Where Should Your Family Consider Living to Lessen the Impact of Climate Change?

Image of child on dry lake

Conversations with friends and family about the best places to live to avoid the harsh impacts of climate change are becoming more regular and less abstract in my corner of the world. Even if I may not live to see the worst of what’s likely, it is hard to put aside worries about what kind of world our children and grandchildren will face in 10, 20, or 30 years.

Research coming out of the University of Leeds and the Danish Meteorological Institute has found that the rapid melting rates of ice sheets in Greenland and Antarctica are on target to match the “worst-case climate warming scenarios” with the oceans rising by 4 mm each year.1 It may not sound like much, but when you start multiplying that by decades, it clearly spells trouble. As Dr. Tom Slater of the Centre for Polar and Observation and Modelling at Leeds said, “The melting is overtaking the climate models we use to guide us, and we are in danger of being unprepared for the risks posed by sea-level rise.” 1

So—if you accept that climate change is real—how do we start researching where to live? For me, it was Yale’s Center for Environmental Communication that has gathered links to some great resources centered on North America.

One of my favorites is The Climate Explorer tool, a collaborative project of NOAA, EPA, NASA, and the USGS. 2 It features interactive maps and graphs that help you explore projected climate conditions compared against historical data. You can compare mean daily maximum and minimum temperatures for 1950-2010 against calculations for the 2020s through the 2090s. In the screenshot below, after entering Charlotte, NC in the search box, you can see historical averages of average daily max temperature (1961-1990) compared to projected average daily max temps in the 2050s. A quick look at the slider hints at the discomfort that will build over the next 30 years.

Screenshot of climate projection tool
Charlotte, NC: Historical averages of daily max temps (left) vs projected temps in 2050s (right). Image: U.S. Federal Government, 2014: U.S. Climate Resilience Toolkit. [Online]
Another climate tool that grabs my attention is the University of Maryland Center for Environmental Science’s interactive website where you can click on a location on the map in the US or Canada and it will zap a line to the location on the map most similar to what is expected in the 2080s. 3

For example, clicking on Toronto brings up Secaucus, New Jersey as having the climate now that Toronto is expected to have by 2080 (5.2 °F/2.9 °C warmer and 35.1% wetter than current summer in Toronto).

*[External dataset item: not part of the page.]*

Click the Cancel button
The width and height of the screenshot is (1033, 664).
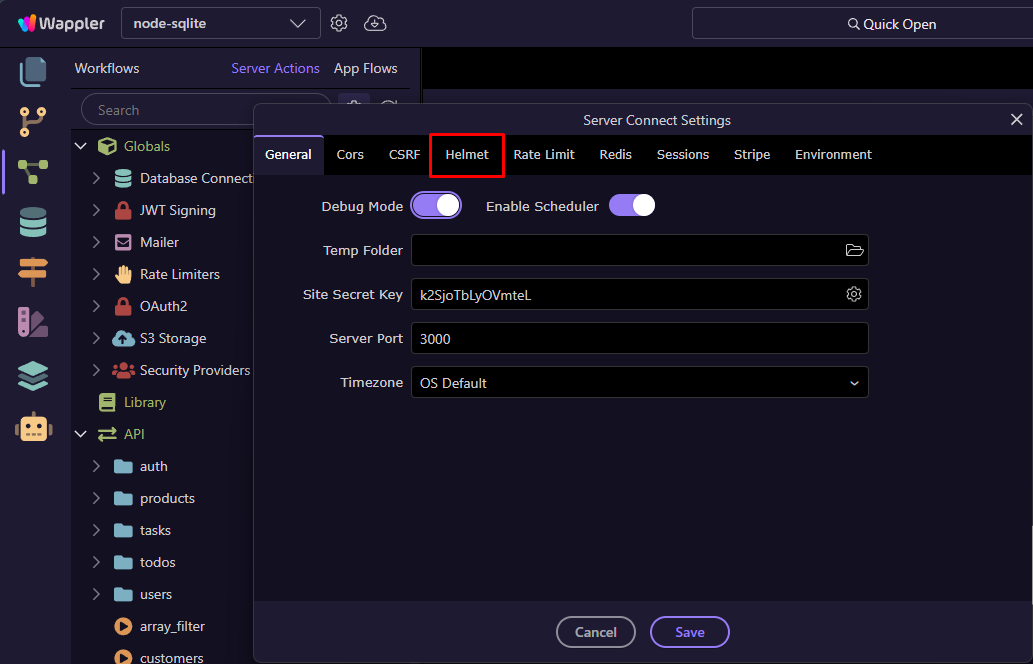596,632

In the screenshot below, clicking on Washington, DC brings up Greenwood Mississippi as having the climate now that DC is expected to have by 2080 (6.4 °F/3.5 °C warmer and 1.7% dryer than current summer in DC). You can read more about the development of this tool by a team from the University of Maryland and North Carolina State University in Nature Communications here.

Screenshot of climate projection tool
Washington, DC temps in 2080 are projected to match current temps in Greenwood, Mississippi. Image: Fitzpatrick & Dunn, Contemporary climatic analogs for 540 North American urban areas in the late 21st century. Nature Communications, 12 February 2019 (Creative Commons Attribution 4.0 International [CC BY 4.0])
Both interactive tools shared here make complex information very accessible. As the research team who developed the climatic analog tool above acknowledged, “It is difficult for people to identify with the abstract, remote, descriptive predictions of future climate used by scientists (e.g., a 3 °C increase in mean global temperature). Translating and communicating these abstract predictions in terms of present-day, local, and concrete personal experiences may help overcome some barriers to public recognition of the risks (and opportunities) of climate change.” 3

I hope the two climate change modeling tools help kick off some serious conversations with friends and family about what the world may look like during the lifetimes of today’s children and, perhaps, open the door to planning ways to meet the challenges of climate change.

—R.A. Kroft


1University of Leeds. Sea level rise matches worst-case scenario. Environment News. 31 August 2020.

2NOAA Climate Program Office. The Climate Explorer Tool. Interagency Climate Projection Team and US Climate Resilience Toolkit. http://toolkit.climate.gov

3Fitzpatrick, MC and Dunn RR. Contemporary climatic analogs for 540 North American urban areas in the late 21st century. Nature Communications. 12 February 2019.

R.A. Kroft writes about her day-to-day journey in living a smaller, more sustainable life and other topics that interest her.